■ **TRY IT**:
In the data that follows, each entry is to be restated exactly.

⟨

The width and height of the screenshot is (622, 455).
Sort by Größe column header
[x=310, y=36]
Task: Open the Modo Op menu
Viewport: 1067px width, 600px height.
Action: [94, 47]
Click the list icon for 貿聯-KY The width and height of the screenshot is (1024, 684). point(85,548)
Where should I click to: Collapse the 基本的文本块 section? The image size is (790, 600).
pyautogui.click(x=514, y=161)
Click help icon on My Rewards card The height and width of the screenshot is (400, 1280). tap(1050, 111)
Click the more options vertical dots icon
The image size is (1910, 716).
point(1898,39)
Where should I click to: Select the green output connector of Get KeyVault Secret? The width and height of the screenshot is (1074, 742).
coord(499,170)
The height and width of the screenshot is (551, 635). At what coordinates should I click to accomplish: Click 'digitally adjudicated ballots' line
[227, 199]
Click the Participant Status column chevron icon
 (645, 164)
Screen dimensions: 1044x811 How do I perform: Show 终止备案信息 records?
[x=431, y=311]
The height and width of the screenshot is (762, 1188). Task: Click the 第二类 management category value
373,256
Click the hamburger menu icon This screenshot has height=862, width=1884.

⟩

■ **RESPONSE AREA**:
The width and height of the screenshot is (622, 455).
Sort by Größe column header
[x=310, y=36]
Task: Open the Modo Op menu
Viewport: 1067px width, 600px height.
Action: [94, 47]
Click the list icon for 貿聯-KY The width and height of the screenshot is (1024, 684). point(85,548)
Where should I click to: Collapse the 基本的文本块 section? The image size is (790, 600).
pyautogui.click(x=514, y=161)
Click help icon on My Rewards card The height and width of the screenshot is (400, 1280). tap(1050, 111)
Click the more options vertical dots icon
The image size is (1910, 716).
point(1898,39)
Where should I click to: Select the green output connector of Get KeyVault Secret? The width and height of the screenshot is (1074, 742).
coord(499,170)
The height and width of the screenshot is (551, 635). At what coordinates should I click to accomplish: Click 'digitally adjudicated ballots' line
[227, 199]
Click the Participant Status column chevron icon
 (645, 164)
Screen dimensions: 1044x811 How do I perform: Show 终止备案信息 records?
[x=431, y=311]
The height and width of the screenshot is (762, 1188). Task: Click the 第二类 management category value
373,256
Click the hamburger menu icon This screenshot has height=862, width=1884.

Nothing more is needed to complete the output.